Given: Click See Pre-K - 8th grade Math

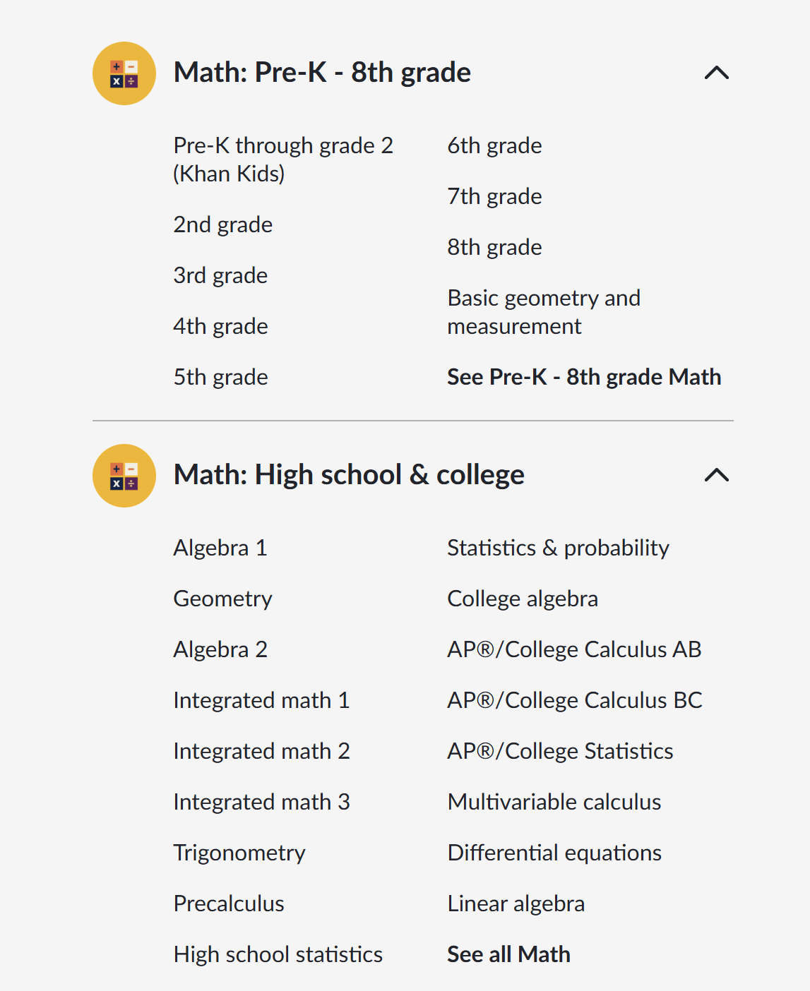Looking at the screenshot, I should pyautogui.click(x=584, y=377).
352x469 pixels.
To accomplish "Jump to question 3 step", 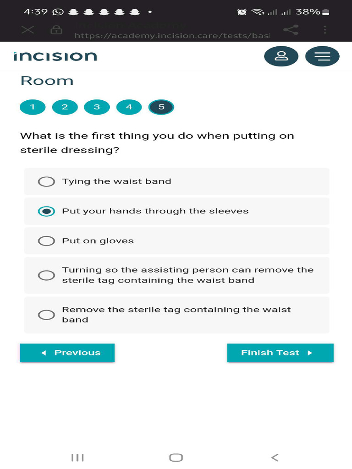I will (97, 107).
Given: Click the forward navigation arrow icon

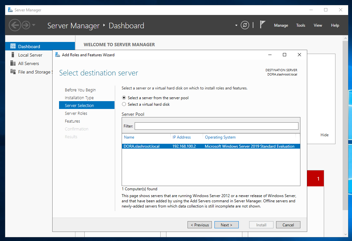Looking at the screenshot, I should pos(26,25).
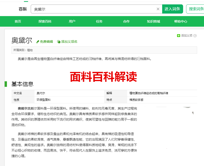
Task: Click the 百科 logo
Action: [23, 9]
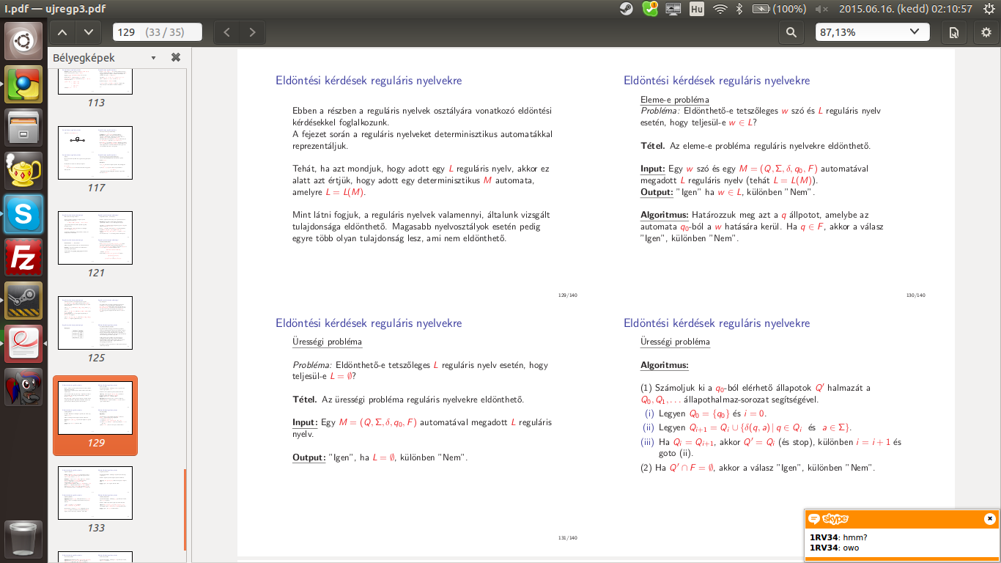Select page 133 thumbnail
This screenshot has width=1001, height=563.
click(95, 493)
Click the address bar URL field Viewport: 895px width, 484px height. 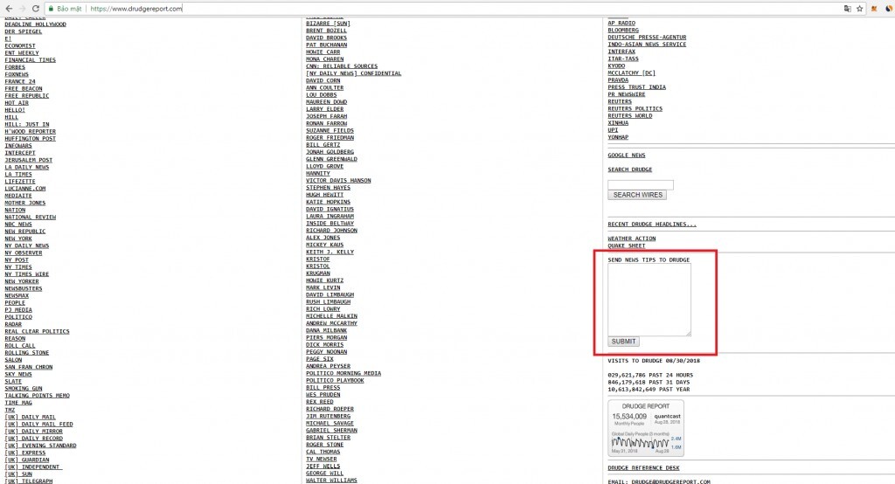(437, 8)
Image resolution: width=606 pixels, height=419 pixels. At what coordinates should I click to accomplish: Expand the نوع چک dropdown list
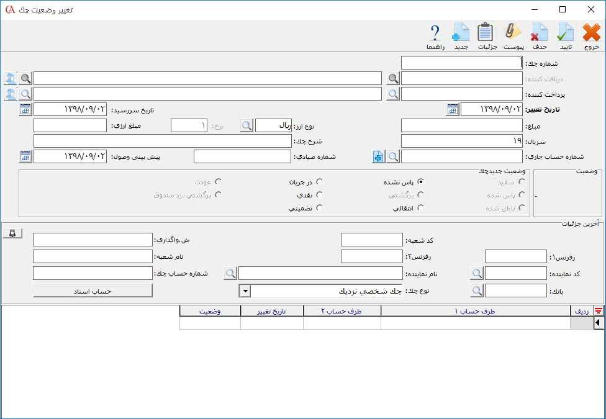(x=245, y=291)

• • •

TASK TO CARRY OUT: For this exercise, the lines from the one containing "Image resolution: width=606" through the last line of the entries above are to be output exactly, both included, and pictures are skipped.

EXPECTED ANSWER:
Image resolution: width=606 pixels, height=419 pixels. At what coordinates should I click to accomplish: Expand the نوع چک dropdown list
(x=245, y=291)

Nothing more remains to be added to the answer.